Harold Perry, honourary chief of the Ardoch Algonquins, believes the tax revolt is growing as news of the men's refusal to pay their taxes spreads by word of mouth and the Internet.

"They can't have it both ways," Perry said. "They have to express their position right now."

The Algonquins and their non-native neighbours have been calling upon the premier's office to intervene in the matter, fearing that an attempt to forcibly remove them could lead to violence.

A spokeswoman from the premier's office has said they won't comment specifically on the mine site case because it is before the court.

Anne-Marie Flanagan, press secretary to Aboriginal Affairs Minister David Ramsay, said she can't comment for the same reasons.

However, Flanagan said Ramsay and Minister of Northern Development and Mines Rick Bartolucci, sent a letter to the Algonquins on Wednesday.
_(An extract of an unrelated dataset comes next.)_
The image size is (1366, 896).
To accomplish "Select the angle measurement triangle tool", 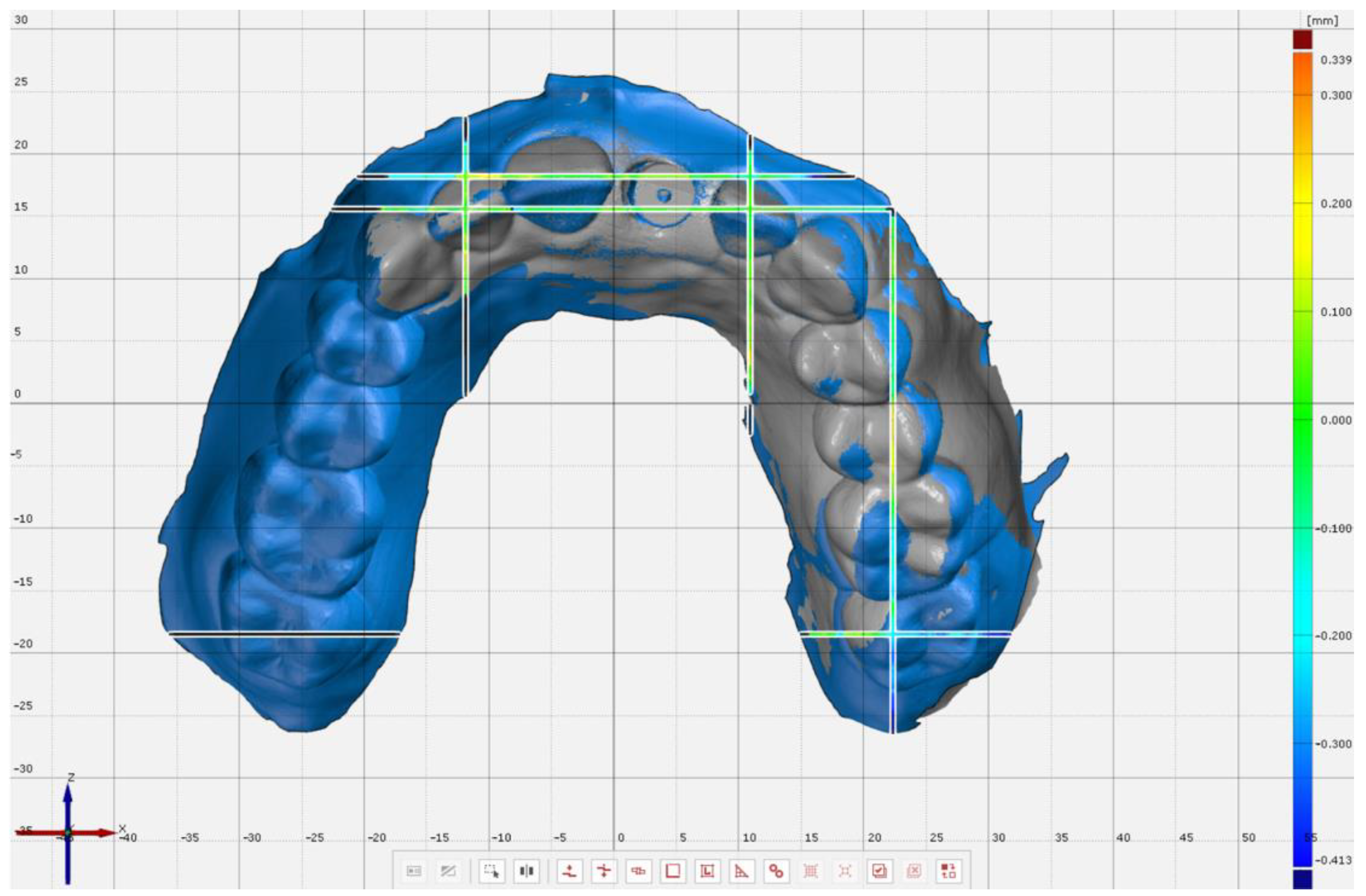I will coord(742,871).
In it, the ministers said they couldn't talk about the issue because it's the subject of a legal dispute.

The letter also said the most appropriate forum to discuss the matter would be through ongoing land claims negotiations between a larger Algonquin group that does not represent the Ardoch or Shabot Obaadjiwan Algonquins.

The larger group has been negotiating with the federal government since 1992 over a land claim that encompasses 14,000 square miles of land, including the Parliament buildings and the City of Ottawa.